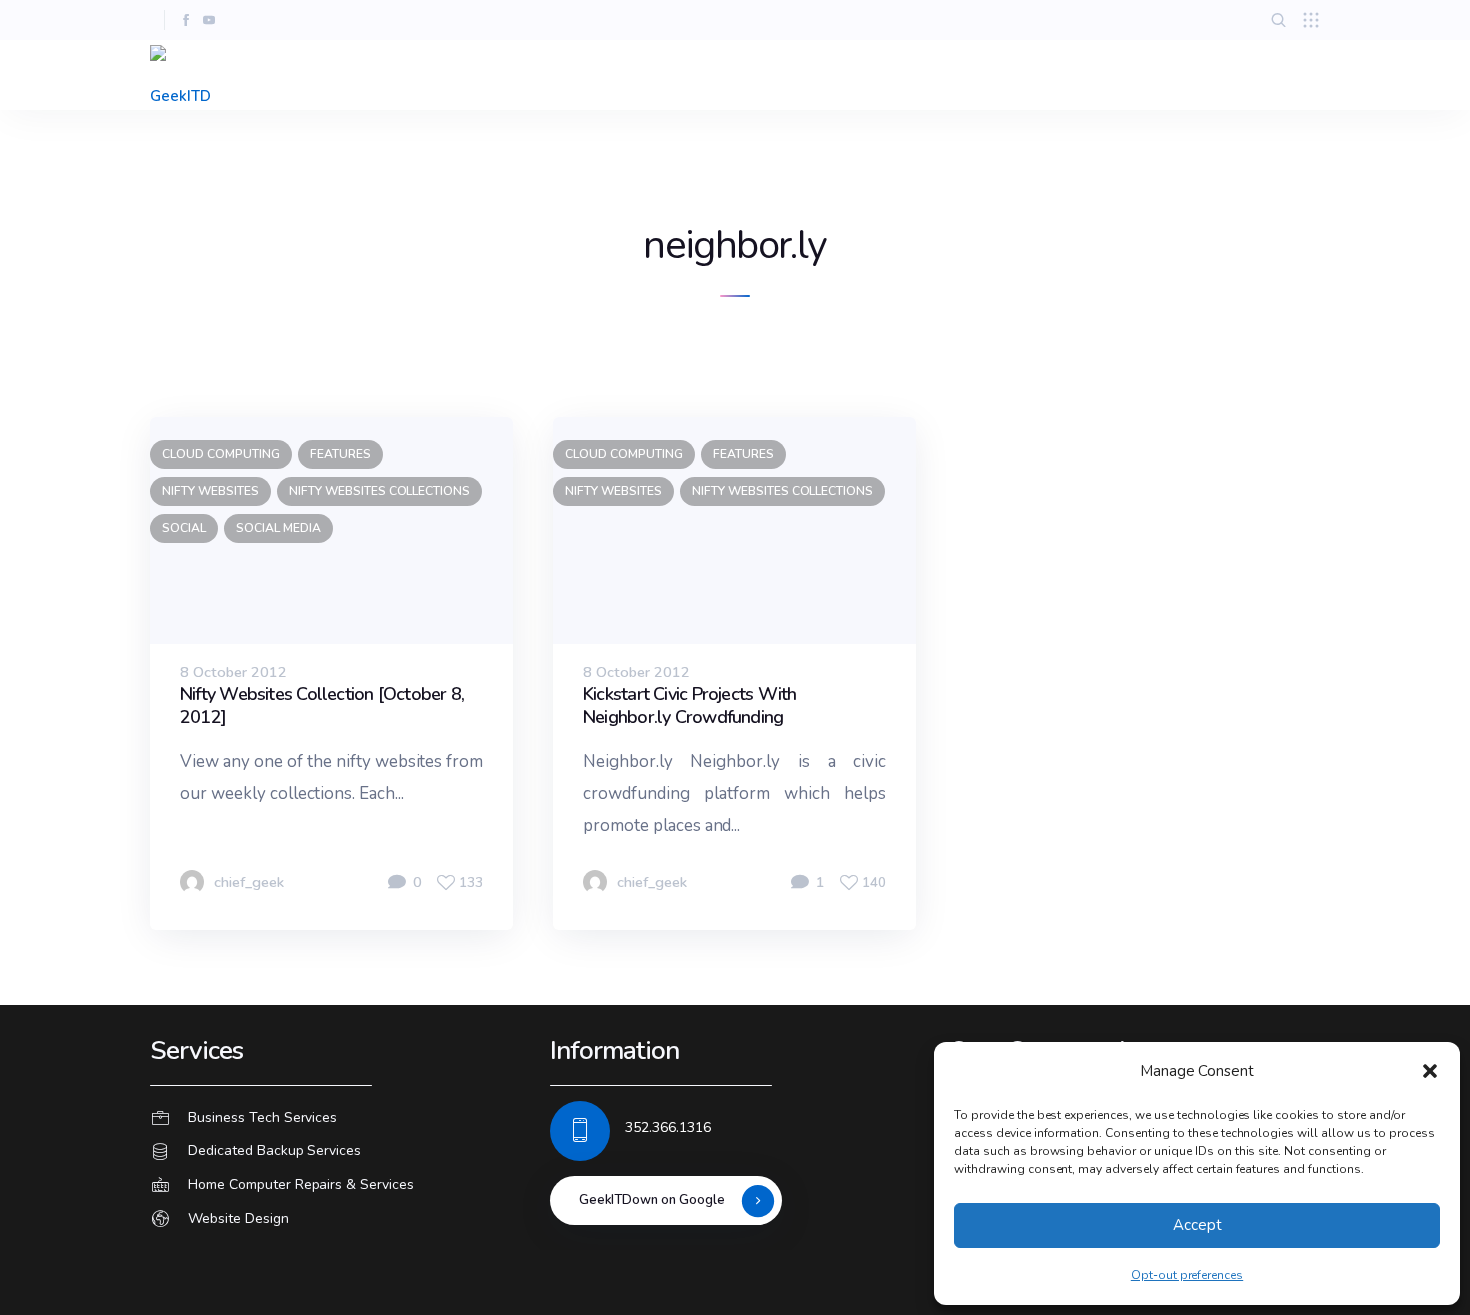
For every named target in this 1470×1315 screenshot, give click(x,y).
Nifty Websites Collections (379, 491)
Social (184, 528)
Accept (1197, 1225)
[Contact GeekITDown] (335, 1118)
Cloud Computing (221, 454)
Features (340, 454)
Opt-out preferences (1187, 1275)
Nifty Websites (210, 491)
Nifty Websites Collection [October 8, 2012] (322, 706)
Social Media (278, 528)
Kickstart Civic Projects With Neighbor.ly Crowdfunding (689, 706)
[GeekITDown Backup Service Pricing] (335, 1152)
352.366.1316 (668, 1127)
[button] (1430, 1071)
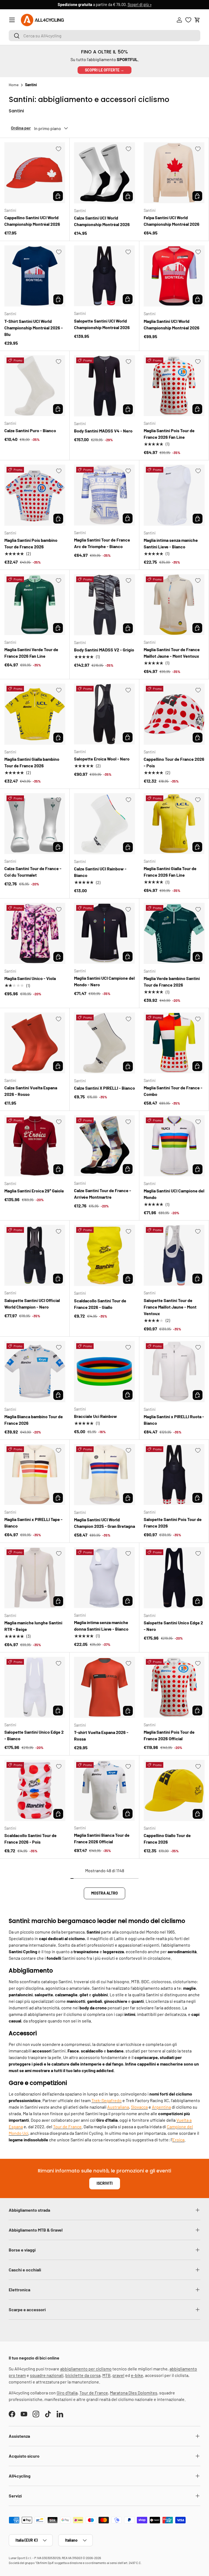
⁂
Everything in the records except the pictures should be retyped exactly.

For every named target in this 1470×1315 screenshot, give click(x,y).
Nifty Websites Collections (379, 491)
Social (184, 528)
Accept (1197, 1225)
[Contact GeekITDown] (335, 1118)
Cloud Computing (221, 454)
Features (340, 454)
Opt-out preferences (1187, 1275)
Nifty Websites (210, 491)
Nifty Websites Collection [October 8, 2012] (322, 706)
Social Media (278, 528)
Kickstart Civic Projects With Neighbor.ly Crowdfunding (689, 706)
[GeekITDown Backup Service Pricing] (335, 1152)
352.366.1316 (668, 1127)
[button] (1430, 1071)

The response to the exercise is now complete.